* **What this task involves**
For each line below that holds "blue", return the line as it stands.
----- Exercise inputs -----
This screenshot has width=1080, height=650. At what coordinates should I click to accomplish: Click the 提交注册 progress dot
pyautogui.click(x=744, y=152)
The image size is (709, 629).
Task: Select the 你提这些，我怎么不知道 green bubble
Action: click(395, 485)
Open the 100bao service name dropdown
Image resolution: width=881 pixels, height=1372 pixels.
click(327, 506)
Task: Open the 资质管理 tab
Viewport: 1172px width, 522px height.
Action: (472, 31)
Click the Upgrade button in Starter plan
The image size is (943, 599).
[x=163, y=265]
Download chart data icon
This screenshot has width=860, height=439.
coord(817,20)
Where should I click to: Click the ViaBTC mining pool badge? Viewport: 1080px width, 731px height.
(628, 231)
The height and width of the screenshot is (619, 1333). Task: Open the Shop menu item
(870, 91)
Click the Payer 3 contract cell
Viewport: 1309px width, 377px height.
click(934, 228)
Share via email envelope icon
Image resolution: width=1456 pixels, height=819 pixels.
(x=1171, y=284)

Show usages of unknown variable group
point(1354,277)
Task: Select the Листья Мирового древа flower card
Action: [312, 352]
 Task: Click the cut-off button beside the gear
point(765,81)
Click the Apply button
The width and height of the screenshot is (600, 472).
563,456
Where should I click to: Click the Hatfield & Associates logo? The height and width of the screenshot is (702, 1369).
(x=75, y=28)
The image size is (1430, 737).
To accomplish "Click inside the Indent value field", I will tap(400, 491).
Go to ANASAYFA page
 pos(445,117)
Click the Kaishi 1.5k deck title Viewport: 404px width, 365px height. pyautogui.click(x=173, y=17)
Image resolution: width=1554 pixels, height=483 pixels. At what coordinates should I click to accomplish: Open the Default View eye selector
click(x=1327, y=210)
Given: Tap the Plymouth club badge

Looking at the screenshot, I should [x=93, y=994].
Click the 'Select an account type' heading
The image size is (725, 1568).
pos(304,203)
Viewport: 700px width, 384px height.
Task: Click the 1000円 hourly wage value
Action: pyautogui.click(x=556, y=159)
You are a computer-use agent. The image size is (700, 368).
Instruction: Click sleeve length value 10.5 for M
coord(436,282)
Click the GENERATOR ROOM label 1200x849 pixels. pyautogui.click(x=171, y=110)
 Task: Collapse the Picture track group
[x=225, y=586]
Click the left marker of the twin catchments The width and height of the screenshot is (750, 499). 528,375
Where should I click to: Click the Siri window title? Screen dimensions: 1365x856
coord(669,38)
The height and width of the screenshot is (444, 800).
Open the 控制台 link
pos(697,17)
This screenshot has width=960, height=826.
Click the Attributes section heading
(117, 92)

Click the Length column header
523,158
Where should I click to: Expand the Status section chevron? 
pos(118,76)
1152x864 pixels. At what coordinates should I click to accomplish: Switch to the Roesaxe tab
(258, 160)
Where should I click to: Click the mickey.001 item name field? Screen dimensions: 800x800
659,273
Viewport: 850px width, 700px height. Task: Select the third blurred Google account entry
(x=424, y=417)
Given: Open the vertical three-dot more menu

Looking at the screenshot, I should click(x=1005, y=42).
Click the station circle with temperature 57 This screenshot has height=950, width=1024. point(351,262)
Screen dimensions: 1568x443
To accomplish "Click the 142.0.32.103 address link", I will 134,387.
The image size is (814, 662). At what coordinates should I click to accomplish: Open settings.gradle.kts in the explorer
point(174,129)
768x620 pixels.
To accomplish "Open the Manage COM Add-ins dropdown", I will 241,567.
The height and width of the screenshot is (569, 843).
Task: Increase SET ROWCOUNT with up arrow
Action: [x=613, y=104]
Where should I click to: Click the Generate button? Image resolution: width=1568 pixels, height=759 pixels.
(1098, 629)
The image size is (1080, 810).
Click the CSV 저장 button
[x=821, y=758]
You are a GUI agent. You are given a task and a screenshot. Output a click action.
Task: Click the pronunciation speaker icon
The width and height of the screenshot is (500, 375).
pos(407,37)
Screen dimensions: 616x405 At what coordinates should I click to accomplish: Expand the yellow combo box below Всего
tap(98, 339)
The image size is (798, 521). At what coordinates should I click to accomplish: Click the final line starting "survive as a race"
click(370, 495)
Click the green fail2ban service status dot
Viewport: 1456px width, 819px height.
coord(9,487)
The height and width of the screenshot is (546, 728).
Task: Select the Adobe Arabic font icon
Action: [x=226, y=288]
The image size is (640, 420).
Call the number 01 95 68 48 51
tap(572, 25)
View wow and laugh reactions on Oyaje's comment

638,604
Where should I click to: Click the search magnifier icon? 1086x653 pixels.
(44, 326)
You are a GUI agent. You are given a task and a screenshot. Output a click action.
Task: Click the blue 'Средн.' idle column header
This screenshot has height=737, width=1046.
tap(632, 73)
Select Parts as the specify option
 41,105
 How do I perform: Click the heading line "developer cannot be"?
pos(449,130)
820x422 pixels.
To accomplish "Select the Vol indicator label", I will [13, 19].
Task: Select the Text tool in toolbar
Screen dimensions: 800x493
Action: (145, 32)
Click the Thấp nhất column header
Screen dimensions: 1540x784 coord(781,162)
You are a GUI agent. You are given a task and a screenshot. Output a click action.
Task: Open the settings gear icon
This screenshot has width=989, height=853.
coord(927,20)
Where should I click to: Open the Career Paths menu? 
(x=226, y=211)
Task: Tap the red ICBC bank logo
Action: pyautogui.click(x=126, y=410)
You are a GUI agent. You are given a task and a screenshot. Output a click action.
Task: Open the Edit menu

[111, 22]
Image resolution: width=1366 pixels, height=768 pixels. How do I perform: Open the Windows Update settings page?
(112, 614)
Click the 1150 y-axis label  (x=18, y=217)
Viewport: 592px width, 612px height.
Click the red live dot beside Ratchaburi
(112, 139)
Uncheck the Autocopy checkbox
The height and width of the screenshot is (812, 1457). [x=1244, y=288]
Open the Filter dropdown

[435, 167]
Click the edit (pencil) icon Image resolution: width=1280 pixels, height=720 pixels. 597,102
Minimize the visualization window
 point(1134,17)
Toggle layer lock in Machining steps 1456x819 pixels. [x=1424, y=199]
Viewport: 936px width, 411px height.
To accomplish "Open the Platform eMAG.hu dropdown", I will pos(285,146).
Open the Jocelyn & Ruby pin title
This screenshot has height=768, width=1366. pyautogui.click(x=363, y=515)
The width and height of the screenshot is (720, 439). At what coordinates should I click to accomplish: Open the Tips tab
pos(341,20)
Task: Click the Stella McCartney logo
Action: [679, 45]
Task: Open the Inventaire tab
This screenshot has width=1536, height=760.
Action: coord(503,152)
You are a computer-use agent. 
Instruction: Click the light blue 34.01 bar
-----
* **Exercise output**
Task: Click the blue 'Средн.' idle column header
Instruction: Click the light blue 34.01 bar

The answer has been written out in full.